Magnetic Barkhausen Noise Sensor: A Comprehensive Review of Recent Advances in Non-Destructive Testing and Material Characterization
Polyxeni Vourna, Pinelopi P. Falara, Aphrodite Ktena, Evangelos Hristoforou, Nikolaos D. Papadopoulos
Abstract
Magnetic Barkhausen noise (MBN) represents a powerful non-destructive testing and material characterization methodology enabling quantitative assessment of microstructural features, mechanical properties, and stress states in ferromagnetic materials. This comprehensive review synthesizes recent advances spanning theoretical foundations, sensor design, signal processing methodologies, and industrial applications. The physical basis rooted in domain wall dynamics and statistical mechanics provides rigorous frameworks for interpreting MBN signals in terms of grain structure, dislocation density, phase composition, and residual stress. Contemporary instrumentation innovations including miniaturized sensors, multi-parameter systems, and high-entropy alloy cores enable measurements in challenging environments.
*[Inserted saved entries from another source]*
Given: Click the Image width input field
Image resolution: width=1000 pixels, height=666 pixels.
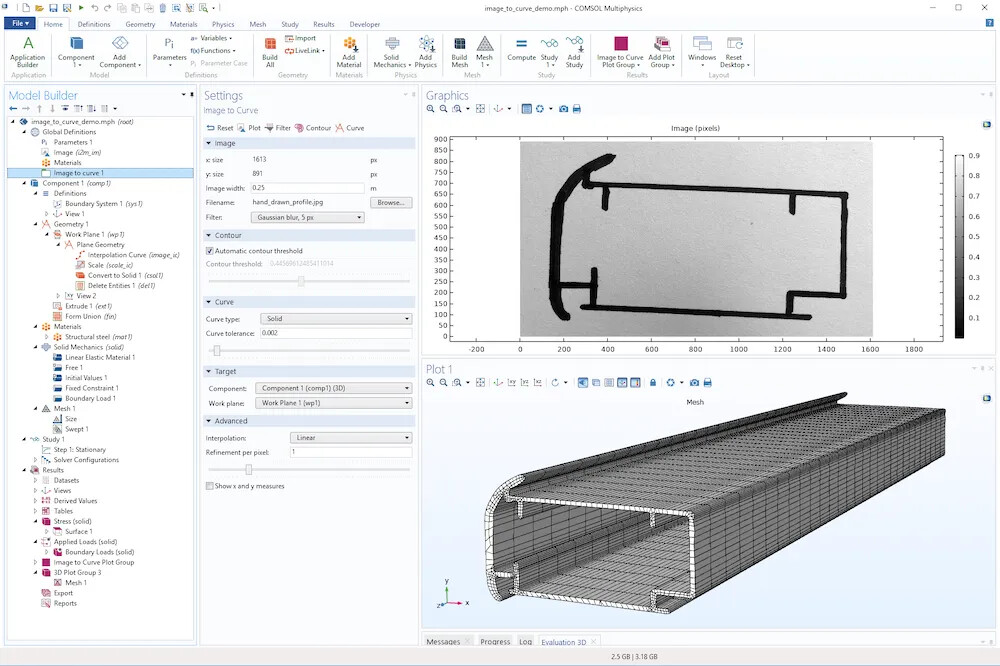Looking at the screenshot, I should click(x=307, y=188).
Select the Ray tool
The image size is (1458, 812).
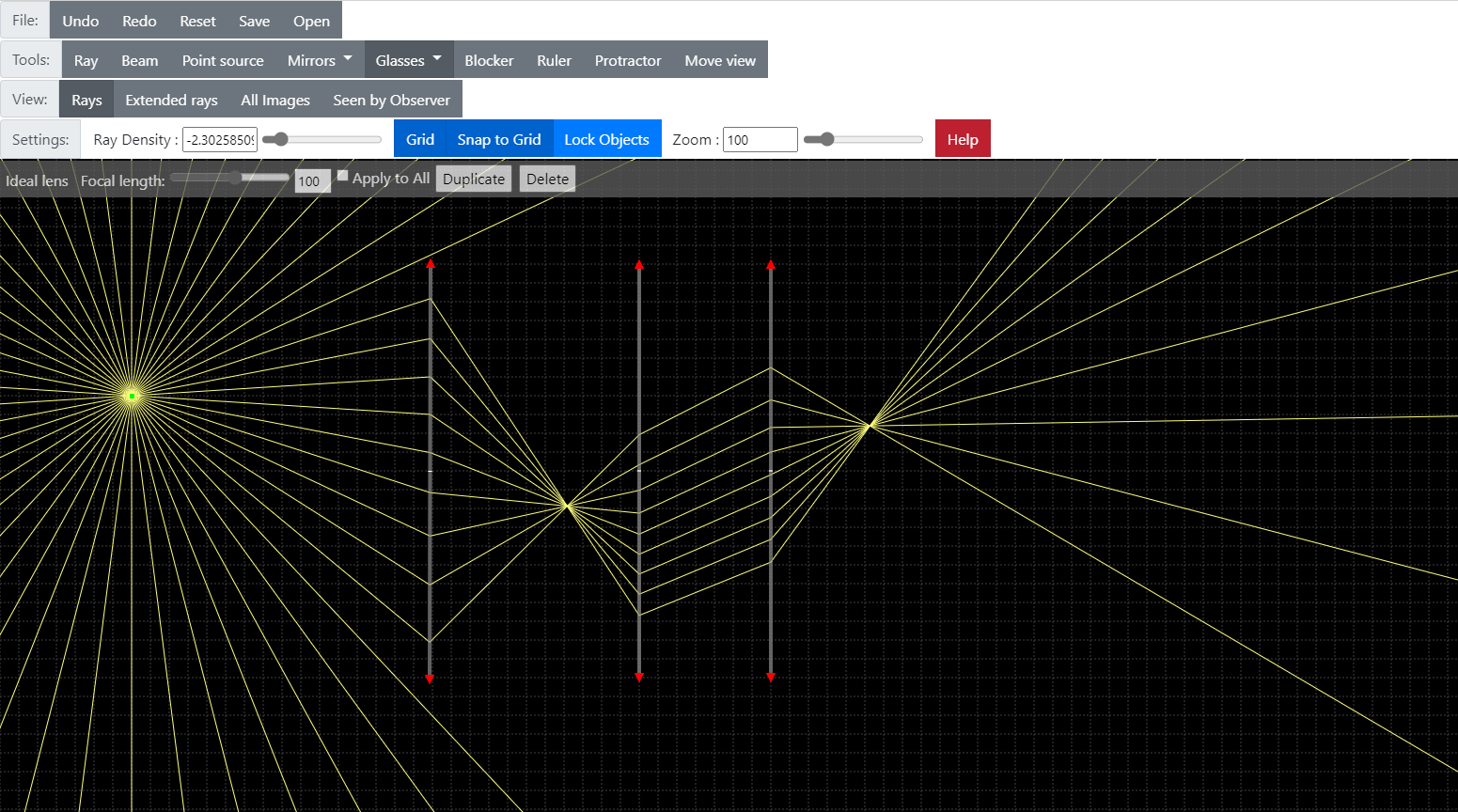pos(86,60)
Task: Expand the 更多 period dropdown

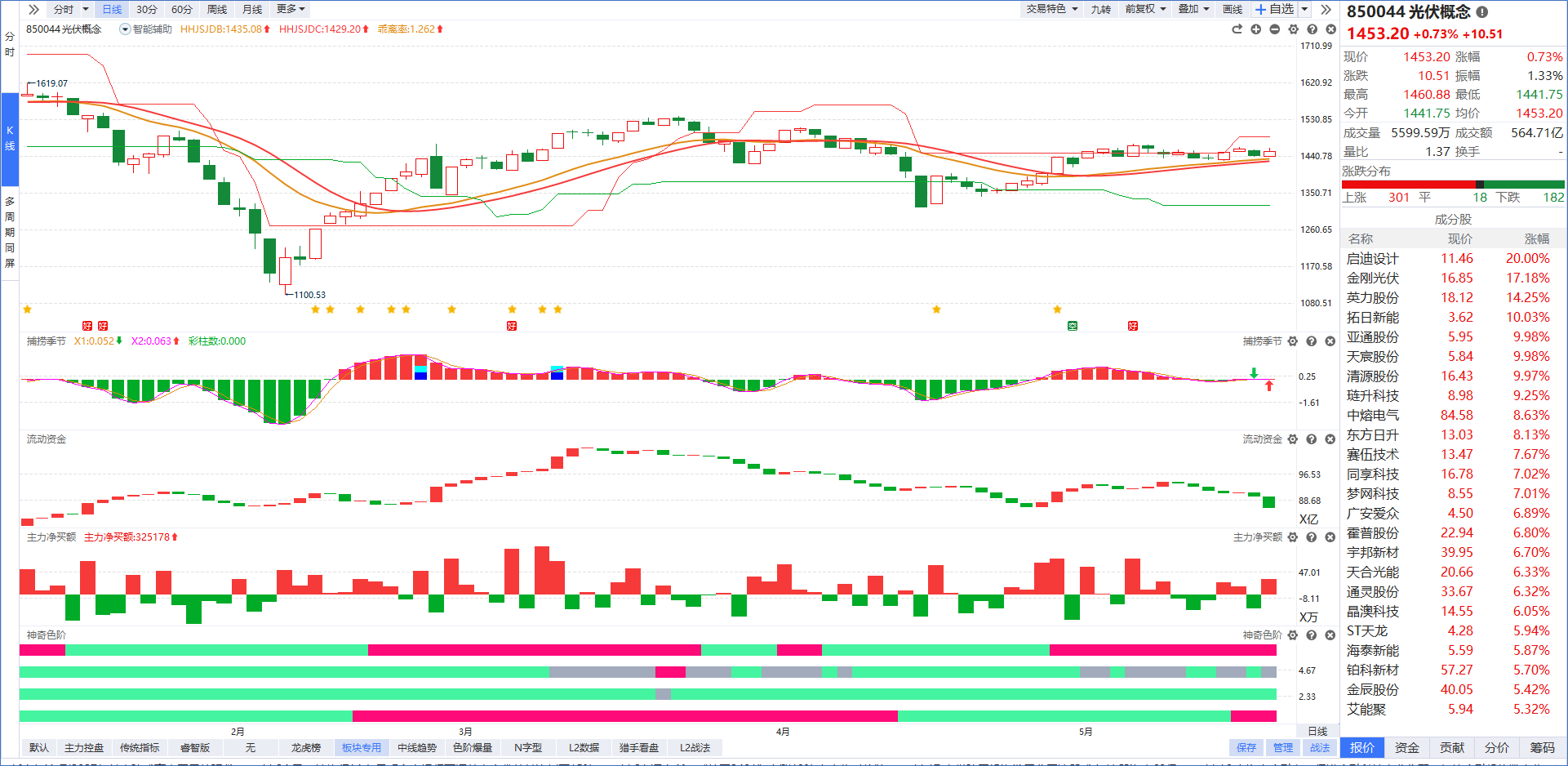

Advanced signal processing techniques-encompassing time-domain analysis, frequency-domain spectral methods, time-frequency transforms, and machine learning algorithms-extract comprehensive material information from raw Barkhausen signals. Deep learning approaches demonstrate superior performance for automated material classification and property prediction compared to traditional statistical methods. Industrial applications span manufacturing quality control, structural health monitoring, railway infrastructure assessment, and predictive maintenance strategies. Key achievements include establishing quantitative correlations between material properties and stress states, with measurement uncertainties of ±15-20 MPa for stress and ±20 HV for hardness. Emerging challenges include standardization imperatives, characterization of advanced materials, machine learning robustness, and autonomous system integration. Future developments prioritizing international standards, physics-informed neural networks, multimodal sensor fusion, and wireless monitoring networks will accelerate industrial adoption supporting safe, efficient engineering practice across diverse sectors.